THE PROBLEM → Make an exact copy, without pictures, of the lines below from the one containing "The image size is (632, 827)." to the last line, both ends included.

DATA RECORDS →
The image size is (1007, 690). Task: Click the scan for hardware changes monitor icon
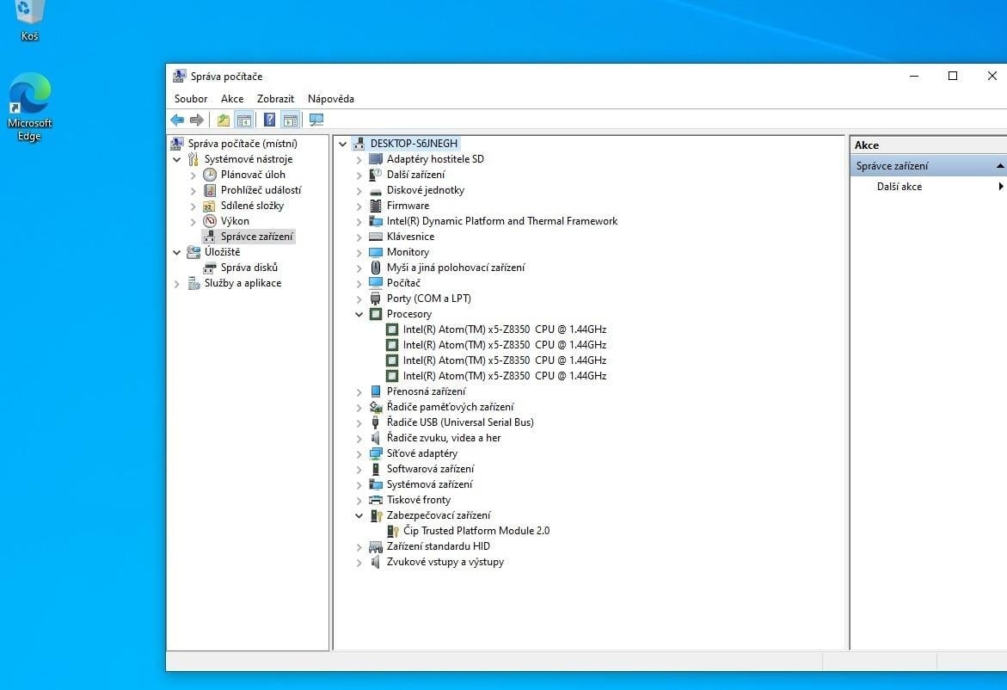coord(316,120)
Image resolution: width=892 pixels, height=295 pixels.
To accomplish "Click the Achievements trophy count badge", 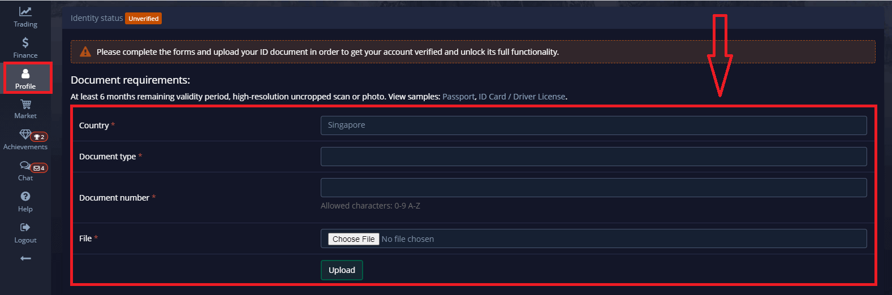I will (x=40, y=137).
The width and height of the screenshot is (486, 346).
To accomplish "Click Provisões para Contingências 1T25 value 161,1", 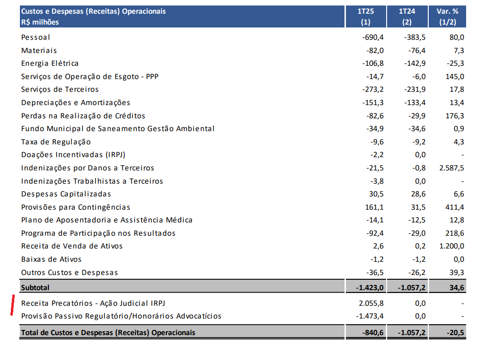I will [x=374, y=207].
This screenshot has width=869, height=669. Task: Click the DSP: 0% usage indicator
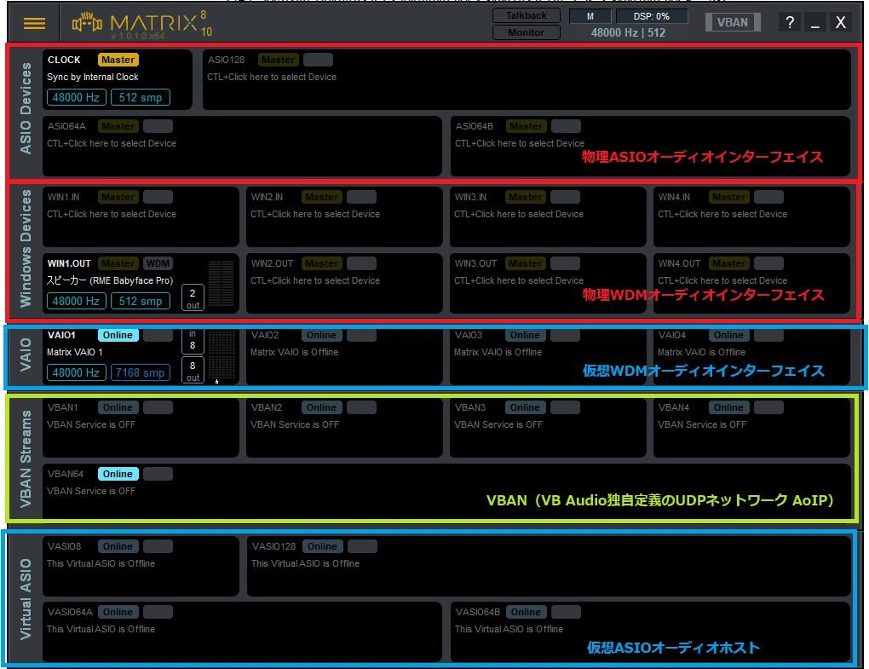pyautogui.click(x=652, y=15)
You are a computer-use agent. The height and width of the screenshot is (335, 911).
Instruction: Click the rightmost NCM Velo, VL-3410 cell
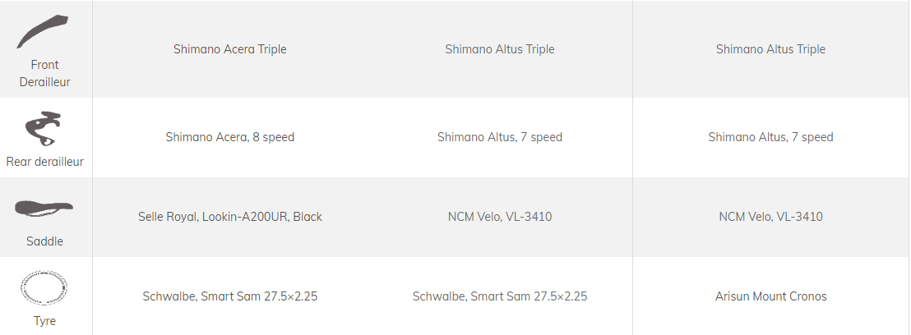tap(770, 217)
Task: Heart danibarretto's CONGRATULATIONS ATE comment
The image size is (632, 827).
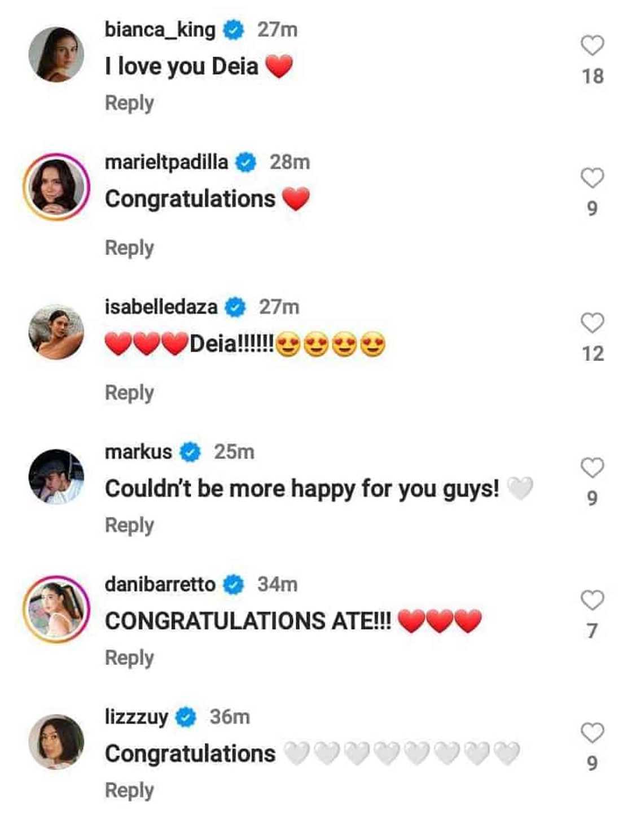Action: pyautogui.click(x=592, y=600)
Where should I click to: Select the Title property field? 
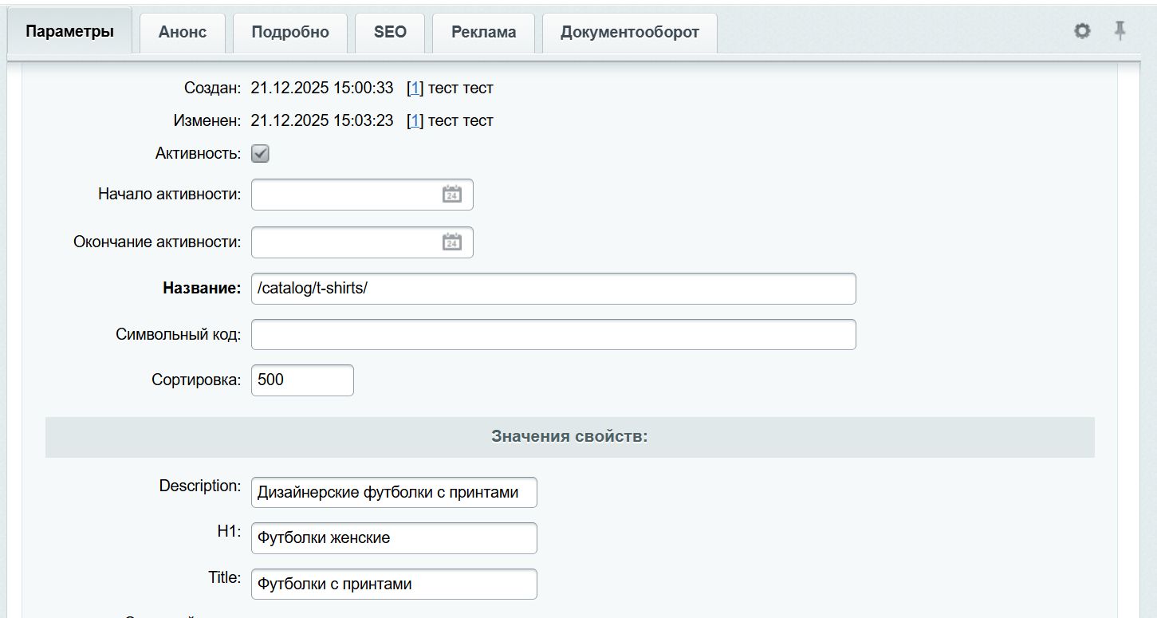[x=394, y=584]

TASK SOLUTION →
The image size is (632, 827).
Action: pyautogui.click(x=592, y=600)
Where should I click to: Select the Title property field? 
[x=394, y=584]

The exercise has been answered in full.